The good news for men everywhere is, I've lost me MoJo. Firemen and service engineers can breathe a sigh of relief and enter my home safely - the negligees are packed away in mothballs. I much prefer winceyette and a cup of cocoa these days, which is probably a good thing. My track history with men is terrible - my younger son says I turn them gay. Sadly, he has much ammunition, one poor fella I innocently invited home for a drink, was thereafter seen walking round the town wearing black leather and a dog collar. I hasten to add, I merely gave him an inspirational speech on releasing his inner child. I often felt said son secretly wanted to sabotage my potential romances. When I showed him a pair of pink sparkly stilettos I bought to wear on a date he shook his head smugly and said 'my job is done'. He had a point. Someone who moans about their bleeding feet all night is never going to get another call.
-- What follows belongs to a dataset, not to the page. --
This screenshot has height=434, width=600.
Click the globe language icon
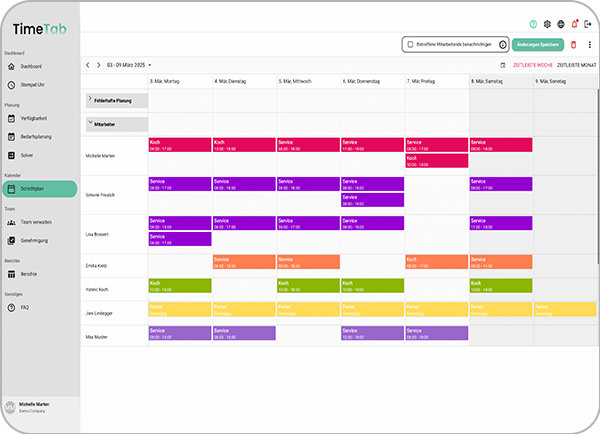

I've taken to blaming hormones for what I like to refer to as 'my rock and roll years' - doing so absolves my conscience and allows me to chuckle at the crazy things I did in the name of love. I have a theory that our brains are overtaken by our reproductive hormones during our fertile years, its as if when we walk up to a bar our oestrogen says hello sailor to the testosterone of the good looking guy standing next to us and the urge to mate becomes overpowering. Its primal, the wire in the brain that says 'no, very bad idea' is overruled by a rush of blood to the naughty bits. Its based on science, and would be a great excuse if you were ever caught in flagrante delicto. Of course it could swing either way, and might result in a very non scientific punch in the eye.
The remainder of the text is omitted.